Изменить стиль страницы

Слава лишь после сообразил, что так, бутылку за бутылкой, можно обездолить не одну школу или читальню…

— Н-но, н-но, езжай! — Слава даже взвизгнул от нетерпения, так хотелось сгрузить керосин.

Евстигней испуганно отодвинулся.

— Нельзя так нельзя…

Остановились у потребиловки.

Чижов зазвякал ключами.

— У меня сгрузим?

Самое лучшее — поставить бидоны в подсобное помещение при лавке, и Слава согласился бы, если бы не два покушения на керосин по дороге.

— Нет, нет, поставим в амбар у Астаховых.

Свернули во двор Астаховых. Слава забежал в кухню, позвал Федосея, Павел Федорович сам вышел открыть амбар, сняли бидоны, поездка в Орел за керосином окончена.
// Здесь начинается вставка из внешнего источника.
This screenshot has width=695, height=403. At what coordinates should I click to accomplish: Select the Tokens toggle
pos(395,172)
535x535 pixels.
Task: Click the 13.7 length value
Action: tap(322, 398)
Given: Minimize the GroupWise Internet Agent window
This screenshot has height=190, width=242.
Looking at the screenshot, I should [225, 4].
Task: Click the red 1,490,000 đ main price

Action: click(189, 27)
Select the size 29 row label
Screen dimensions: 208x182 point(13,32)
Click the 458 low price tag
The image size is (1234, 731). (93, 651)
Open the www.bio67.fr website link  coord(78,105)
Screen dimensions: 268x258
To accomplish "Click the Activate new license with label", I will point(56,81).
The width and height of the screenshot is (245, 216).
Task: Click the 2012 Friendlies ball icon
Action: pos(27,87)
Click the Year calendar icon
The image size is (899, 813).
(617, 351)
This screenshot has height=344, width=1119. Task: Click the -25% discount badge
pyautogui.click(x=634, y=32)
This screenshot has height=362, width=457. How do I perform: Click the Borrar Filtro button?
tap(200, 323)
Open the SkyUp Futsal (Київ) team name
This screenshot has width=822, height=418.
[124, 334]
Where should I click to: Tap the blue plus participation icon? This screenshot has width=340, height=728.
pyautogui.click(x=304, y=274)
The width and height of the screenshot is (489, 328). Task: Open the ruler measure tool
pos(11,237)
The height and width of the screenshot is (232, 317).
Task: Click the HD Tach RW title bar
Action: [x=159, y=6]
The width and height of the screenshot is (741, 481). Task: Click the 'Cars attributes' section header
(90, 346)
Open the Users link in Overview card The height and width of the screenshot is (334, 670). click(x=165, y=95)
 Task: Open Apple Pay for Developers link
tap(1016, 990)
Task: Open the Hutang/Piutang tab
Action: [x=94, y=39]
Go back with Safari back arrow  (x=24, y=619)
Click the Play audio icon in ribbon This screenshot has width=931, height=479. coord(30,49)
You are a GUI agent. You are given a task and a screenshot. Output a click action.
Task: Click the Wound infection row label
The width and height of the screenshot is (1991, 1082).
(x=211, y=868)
Слава не в силах был даже проститься со своими спутниками, ухватился за руку выбежавшей ему навстречу Веры Васильевны, и мама повела его в дом, как маленького.

— Скорее, скорее, ты совсем закоченел…

Мама раздевала, Петя расшнуровывал ботинки, а Слава плохо понимал, что с ним, так сильно его трясло. Его уложили в кровать, Петя накрыл одеялами…

— До чего ж я за тебя беспокоилась, — приговаривала мама. — Такой неожиданный мороз, а ты…

Принесла горячего молока.

— Лишь бы не воспаление, пей, у меня есть немного меда… — Положила в молоко меда, поила Славу, велела Пете растирать брату ноги.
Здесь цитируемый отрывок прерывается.